私が咬んでもすぐに治るだろうけど痛みはあるし、わざわざ零を傷付ける気はない。
「駄目だよ。というか何で?」
「どうせ治るし……出来心?」
「やめとこう、うん」
零が眉を寄せた。……私、おかしなこと言ってないと思うんだけど。
「じゃあ、俺が今ここで美夜を咬むけど」
「何故……」
そっちの方がまずい。私はすぐに治らないのだから。生徒が通る可能性もある。零が私を咬むのはまだ分かるけれど、私が咬んで零にどういう利があるのか。
咬まなければ咬まれる……どっちもどっちな気もするが、私にとって負担が少ないのは明らかに前者で、零に痛い思いをさせてしまうが零自身が望んでいるのも前者だ。だったらもう腹をくくった方が無難かもしれない。
「わ、分かったから……痛いと思うけど?」
「……俺がしてる方が痛いだろ。気にするな」
「えっと……では」
手の平を上にしてある零の右手に、妙に緊張して手を添える。私は元々平熱が低い方で、しかも今は緊張しているからか、零の手はいつもより暖かく感じた。
口元まで手を持ち上げて、親指の付け根辺りに噛み付いた。噛み付いたと言えるものではないけど。これじゃ甘噛みだよ、ただ恥ずかしいだけだよ!

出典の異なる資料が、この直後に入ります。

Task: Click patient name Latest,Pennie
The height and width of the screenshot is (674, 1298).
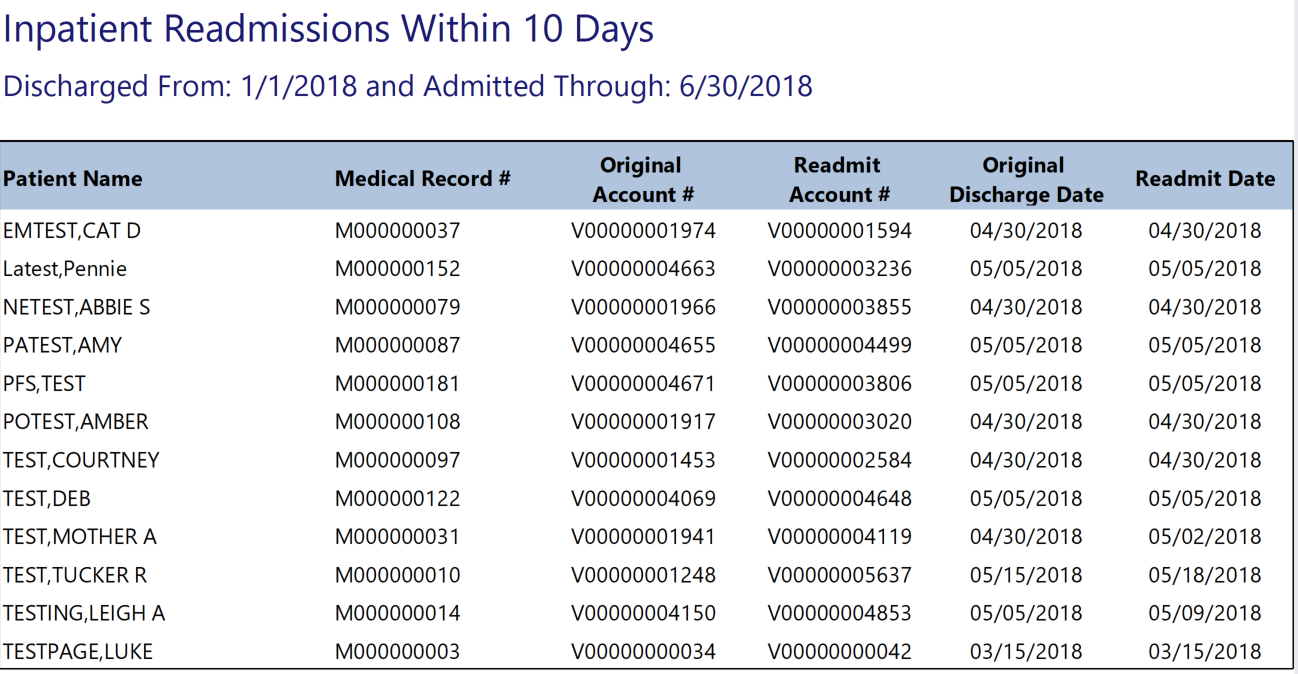Action: tap(65, 269)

半ば自棄になって、立てた牙と顎に力を込める。牙が肌を破った感覚が伝わると、私は即座に顔を離した。
「美夜、そんな遠慮しなくて、も……」
浅く傷付けただけだけど、牙跡からは血が滲んでいた。傷はもう塞がってしまっている。少し羨ましく思いながら、私は滲んだ零の血に口を付けた。二カ所の血を舐め取ってから、ハンカチで唾液を拭き取る。
「一応、咬んだよ」
私は零を見ずに言い、正方形に折りたたんであるハンカチで顔を扇いだ。大した風はこないけど、茹でられたみたいに顔が熱い。
私は片手で零の手を持ったまま、零を目だけで窺った。
「今のは美夜が悪い……」
「え」
空いている手で自分の顔を覆った零が、どことなく弱々しい声で言う。そんな零の目元が赤いのを見て、私は目を見開いた。
「顔赤い……?」
「見るな」
「ちょ……っ」
「見るな動くな」
掴んでいる手を解いた零に目を覆われた。理不尽な言い分だが大人しく従い、体を硬直させて手も空中に留める。ふわふわとした沈黙を、私は口内に僅かに残った鉄の味で紛らわした。自分の血か零の血か、全く判別は出来なかった。
予鈴が鳴って視界が戻ると、私が目を慣らしている間に零はさっさと歩き出してしまった。一体何がしたかったのかは謎だけど、零の背中は何となく上機嫌だった。